* [Consignes de travail]:
Recopiez mot pour mot toutes les entrées ci-dessous, sans y inclure les images.

Entrées issues d'une collection:
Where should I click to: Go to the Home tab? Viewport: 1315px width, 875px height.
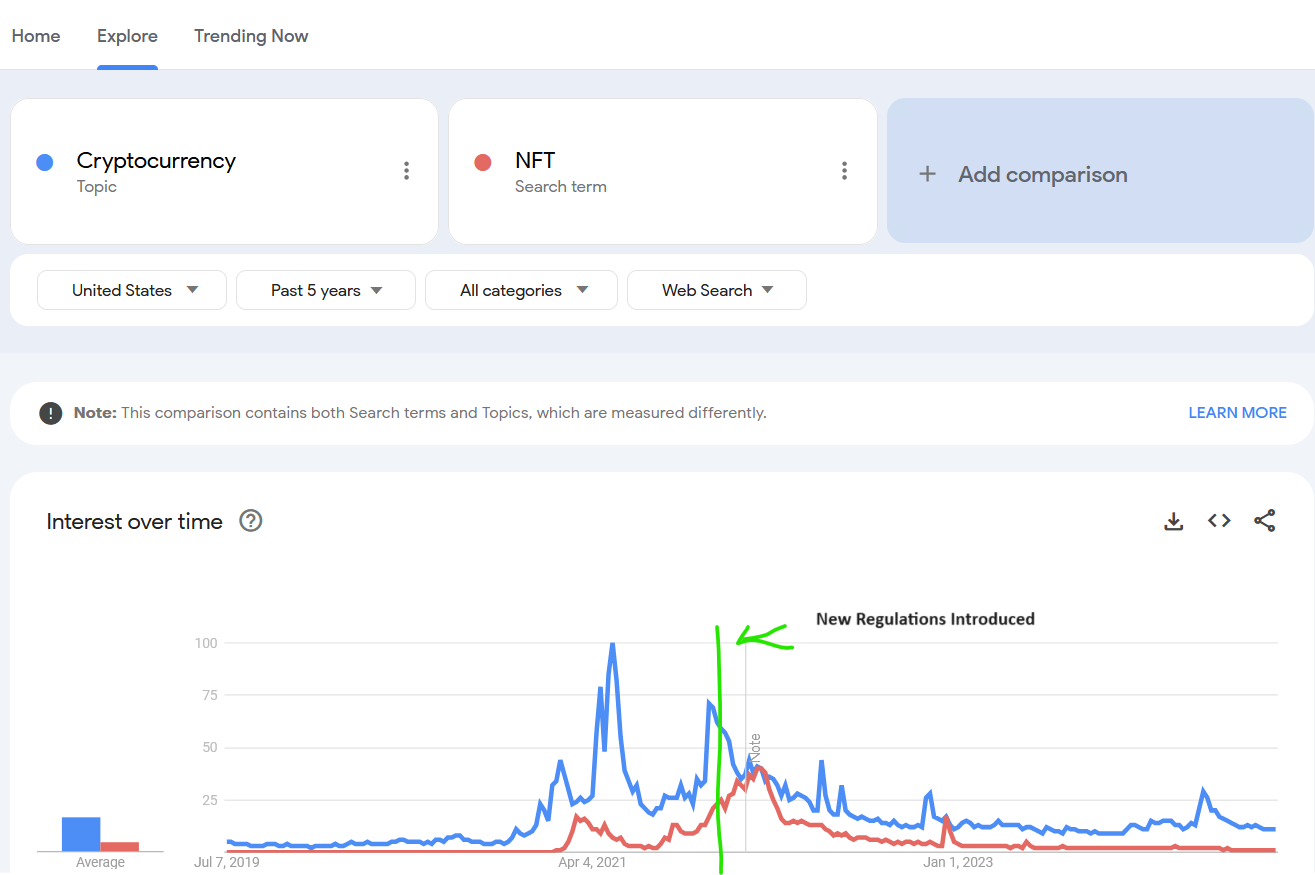tap(36, 36)
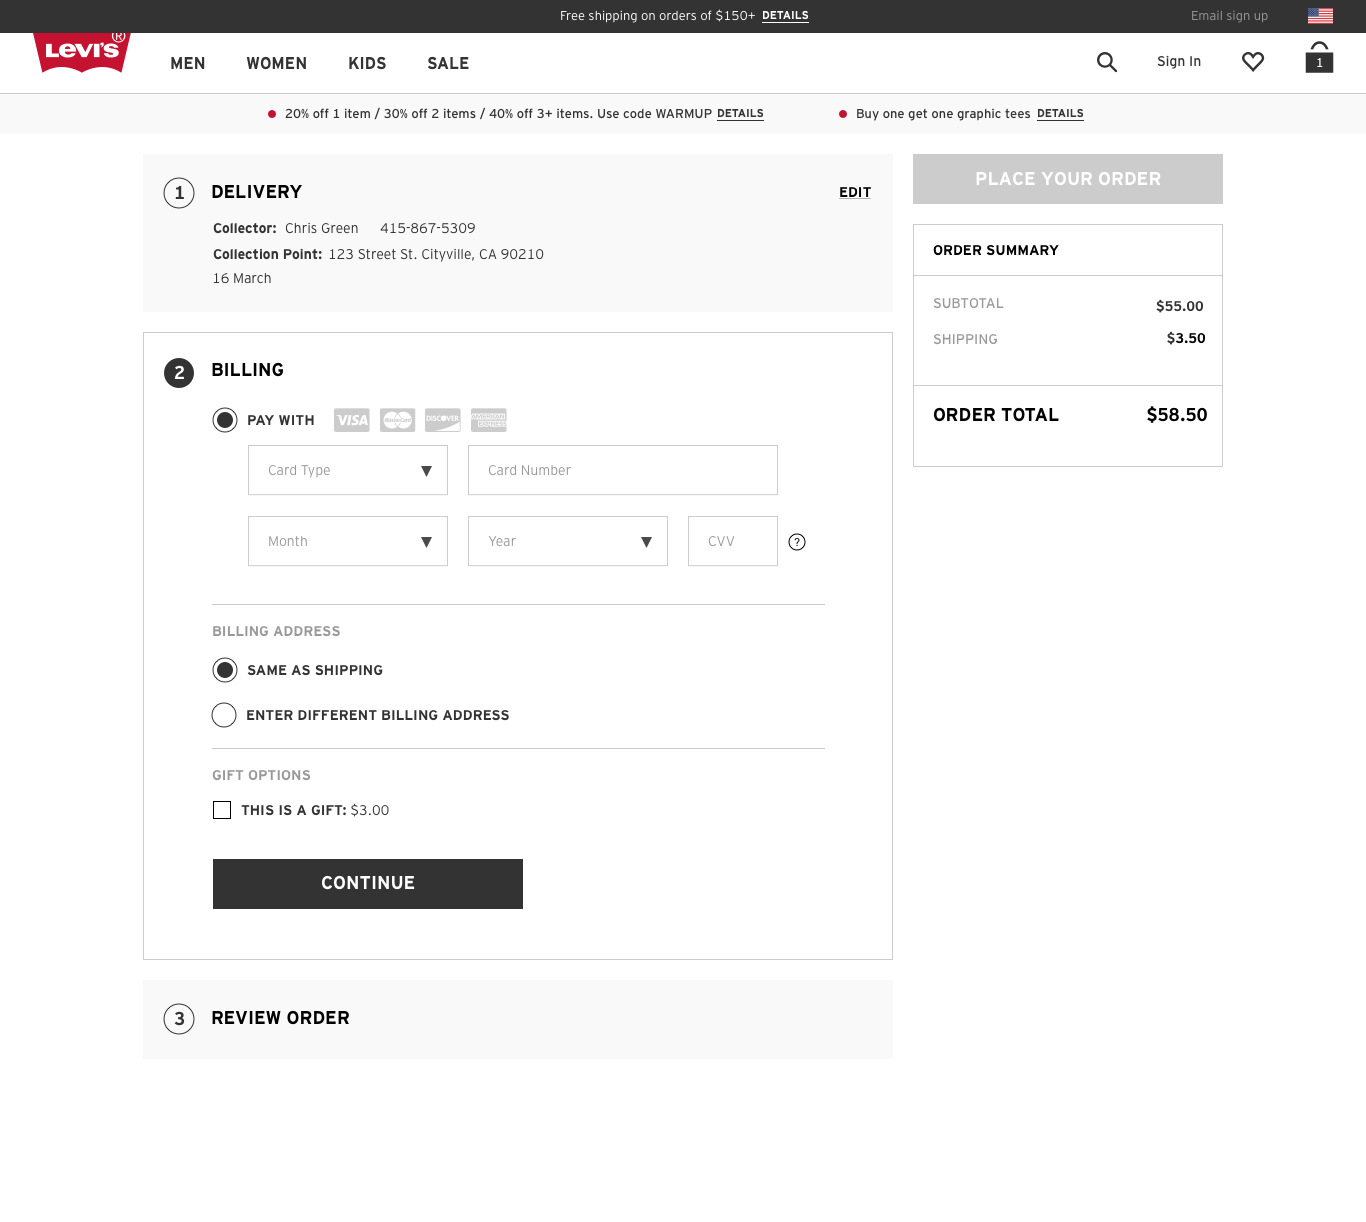This screenshot has height=1222, width=1366.
Task: Open the search magnifier icon
Action: pos(1106,62)
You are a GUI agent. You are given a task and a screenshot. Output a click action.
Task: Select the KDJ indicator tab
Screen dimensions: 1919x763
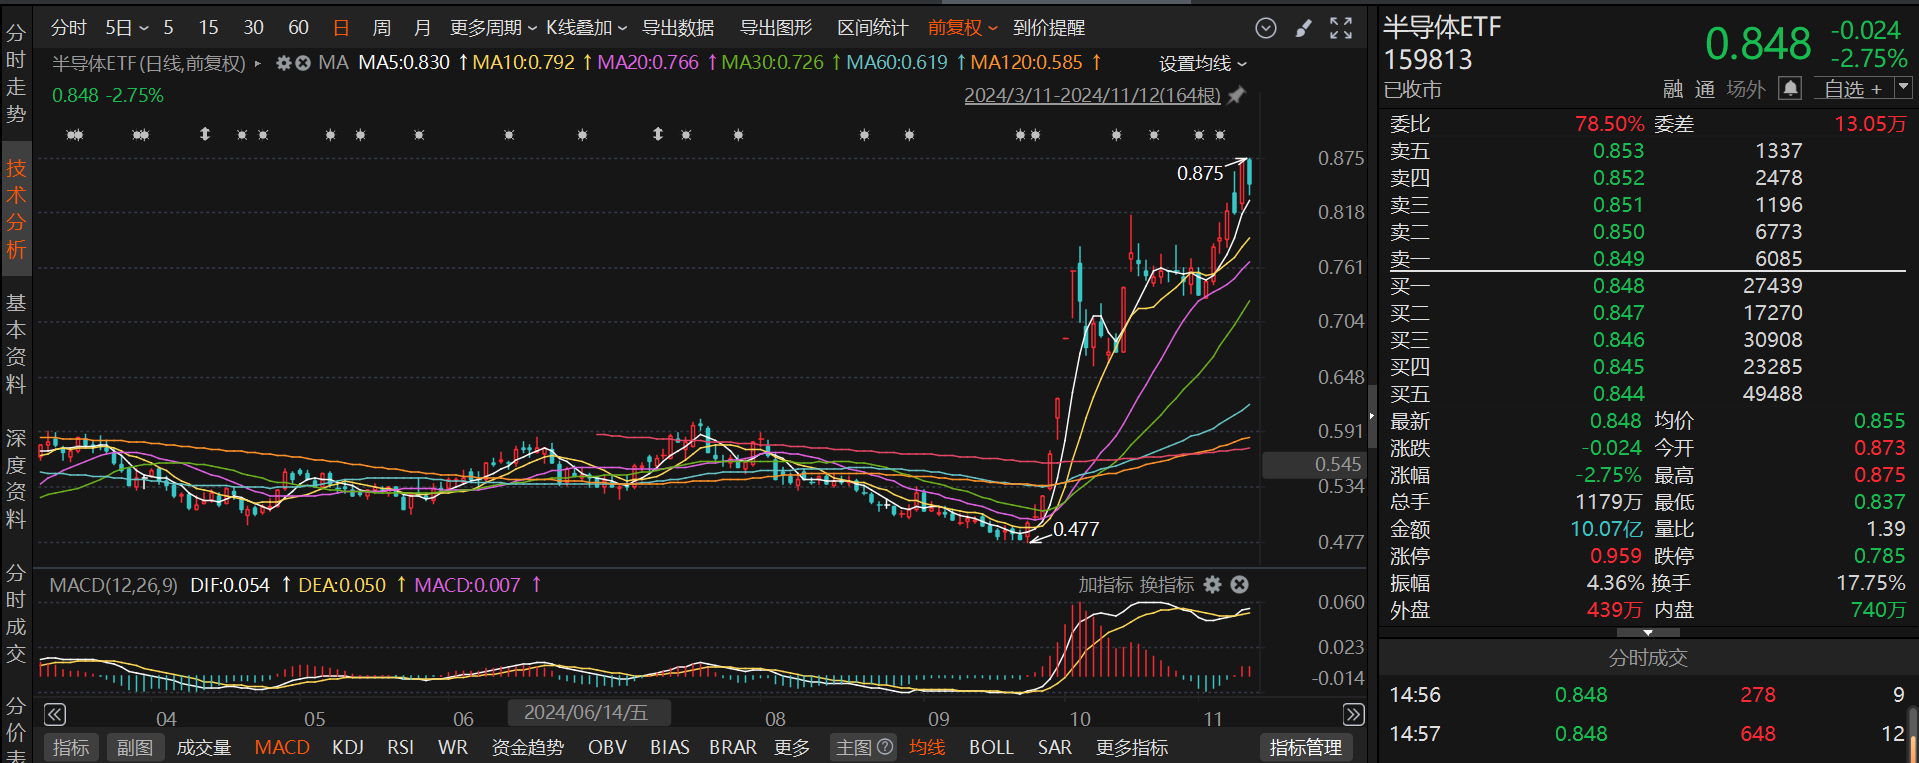[348, 747]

* [Réponse à l'exercice]:
Where should I click to: Go to the Home tab? Viewport: 1315px width, 875px height.
tap(36, 36)
This screenshot has height=1222, width=1366.
Task: Open the search magnifier icon
Action: pos(1106,62)
You are a GUI agent. You are given a task and a screenshot. Output a click action.
Task: Select the KDJ indicator tab
Screen dimensions: 1919x763
[348, 747]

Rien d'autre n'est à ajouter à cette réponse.